▶ _WORK TO BE COMPLETED_:
Print each entry in full, word for word, with no pictures in the result.

** EXTRACTED INFORMATION follows **

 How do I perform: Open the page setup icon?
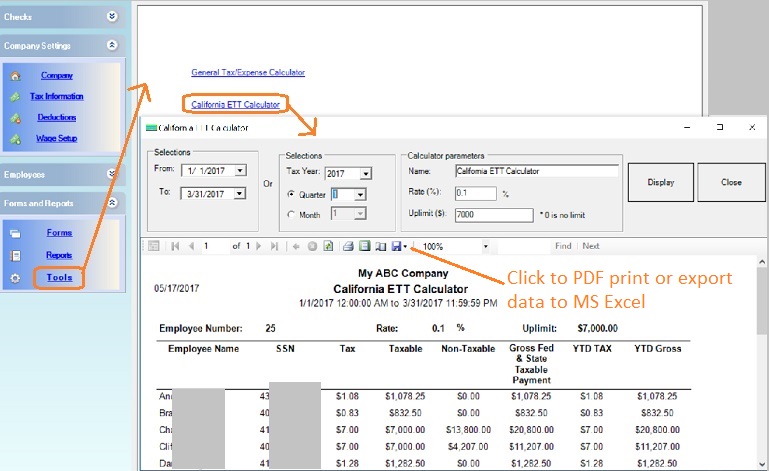pyautogui.click(x=381, y=246)
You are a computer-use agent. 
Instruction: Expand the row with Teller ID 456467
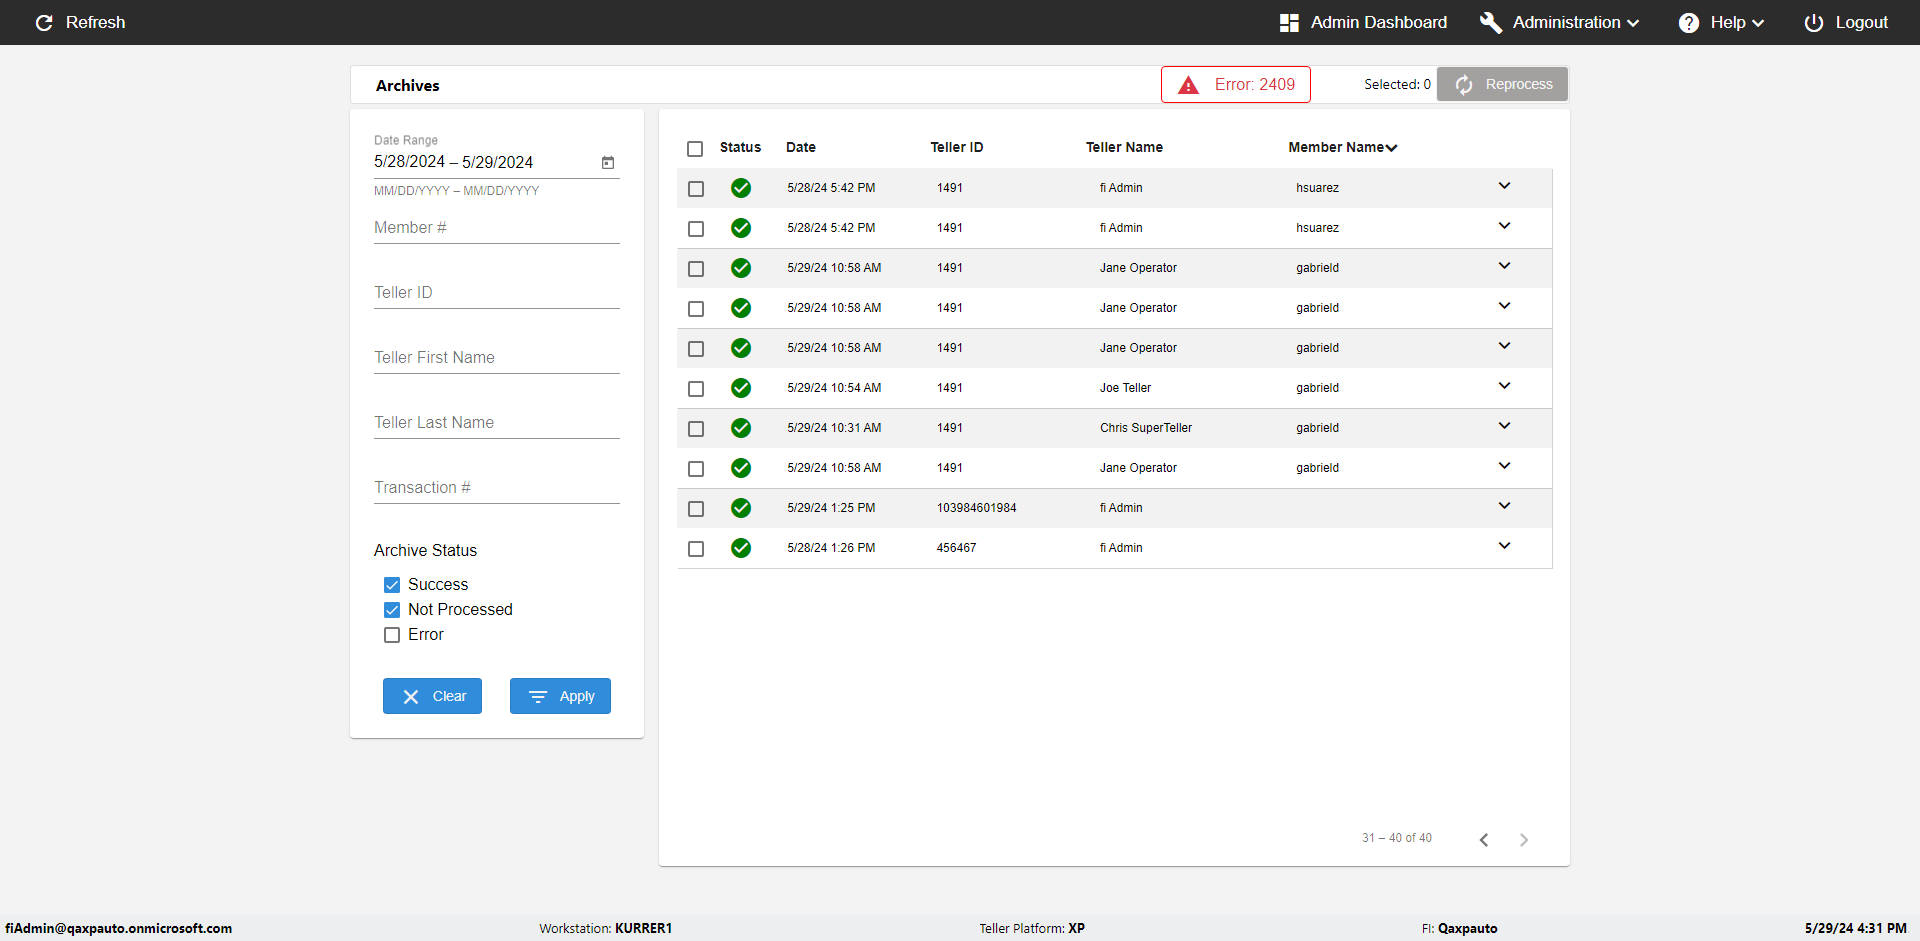[1504, 546]
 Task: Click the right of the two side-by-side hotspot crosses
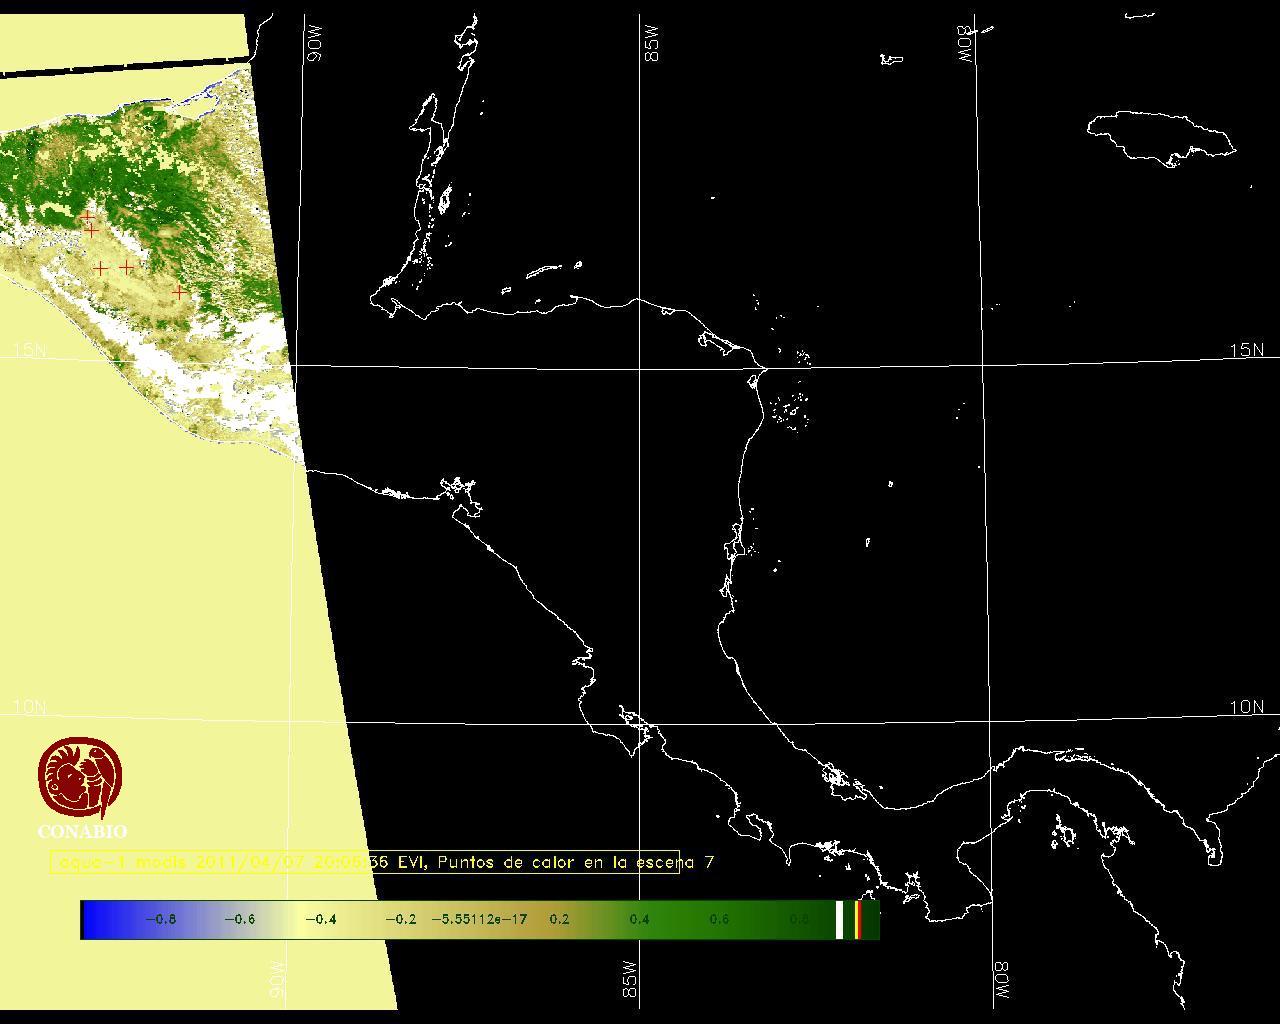pos(127,267)
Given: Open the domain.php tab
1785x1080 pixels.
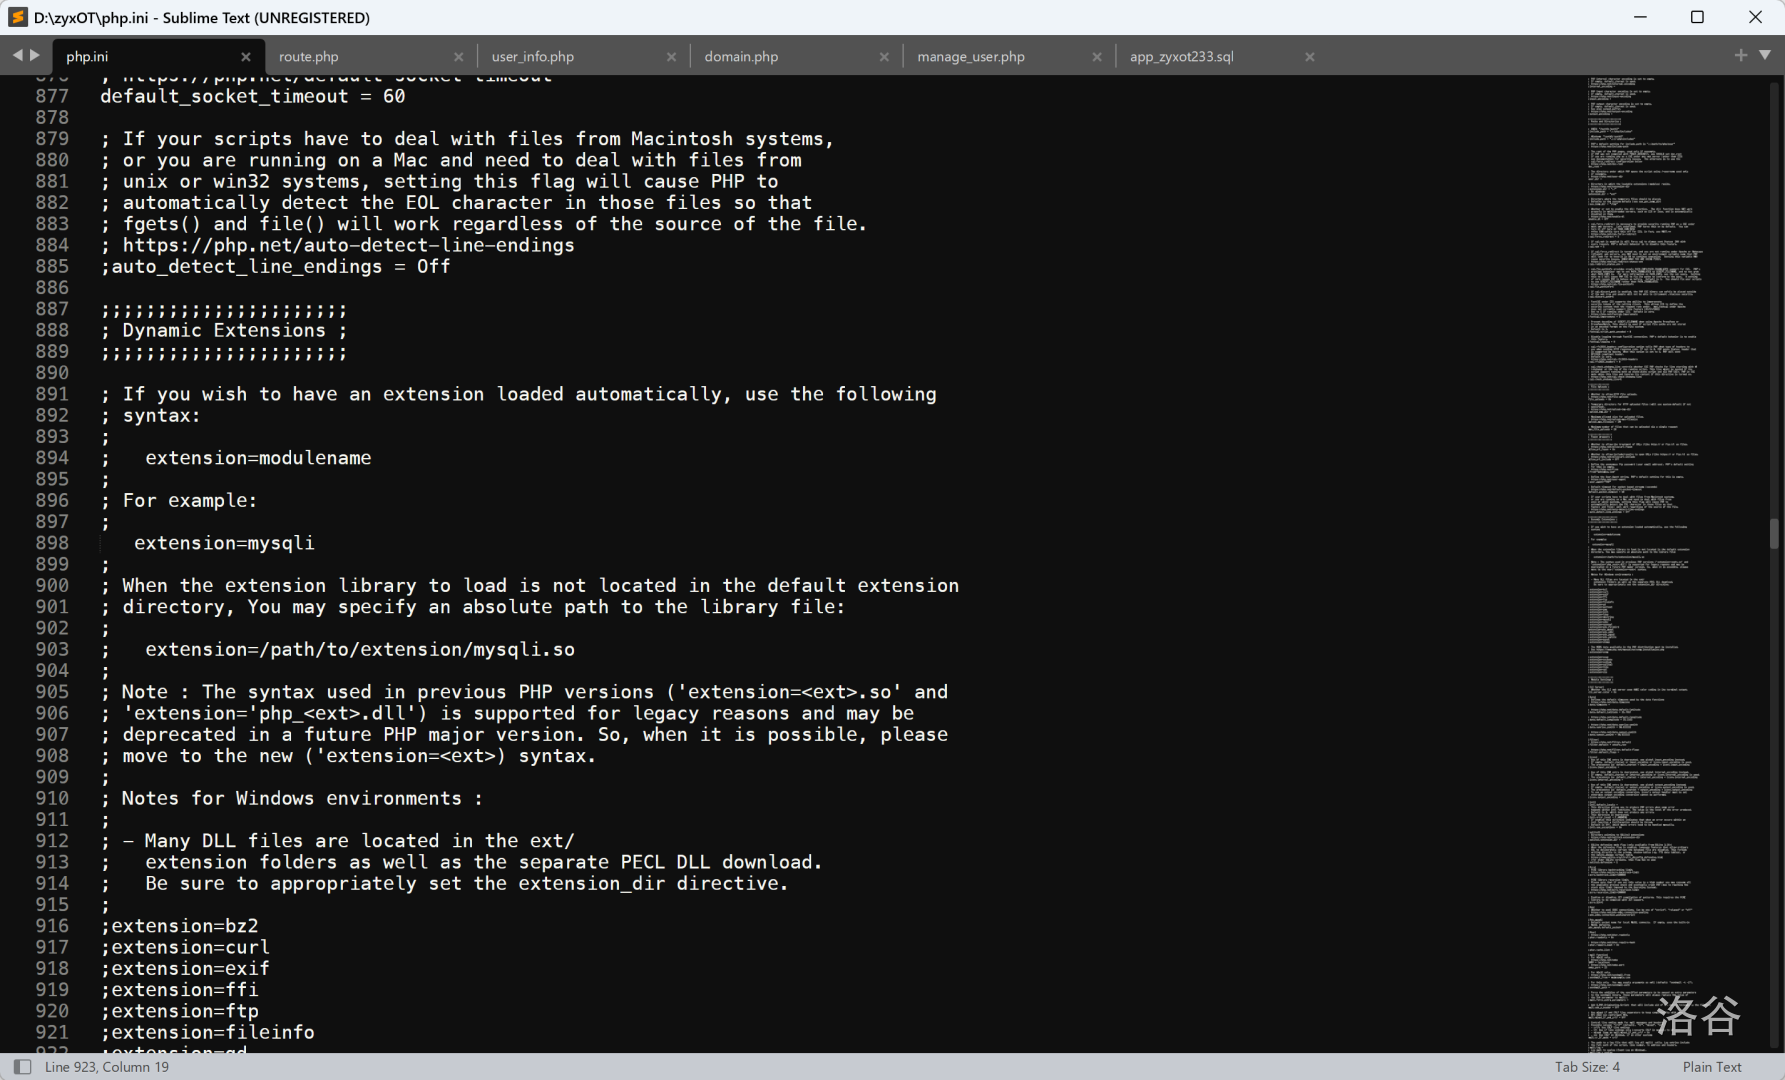Looking at the screenshot, I should [x=741, y=57].
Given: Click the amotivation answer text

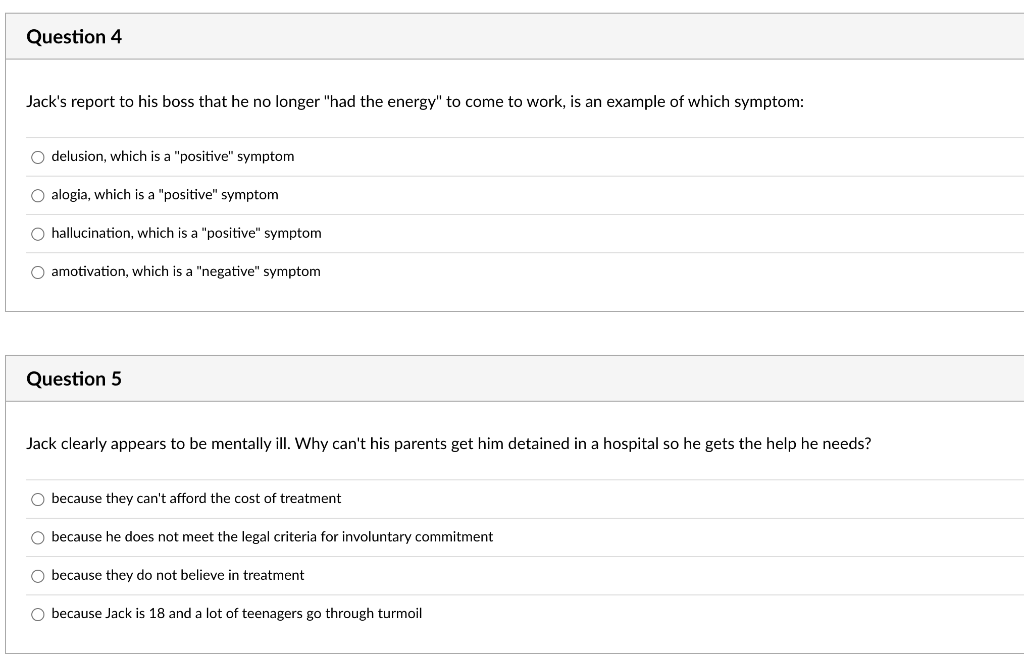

** End of EXTRACTED INFORMATION **

▶ _ANSWER BOX_:
 How do I perform: Open the page setup icon?
pyautogui.click(x=381, y=246)
You are a computer-use agent. 
Instruction: Expand the row with Teller ID 456467
[1504, 546]
 Task: Click the right of the two side-by-side hotspot crosses
pos(127,267)
Given: Open the domain.php tab
1785x1080 pixels.
Looking at the screenshot, I should [x=741, y=57].
Given: Click the amotivation answer text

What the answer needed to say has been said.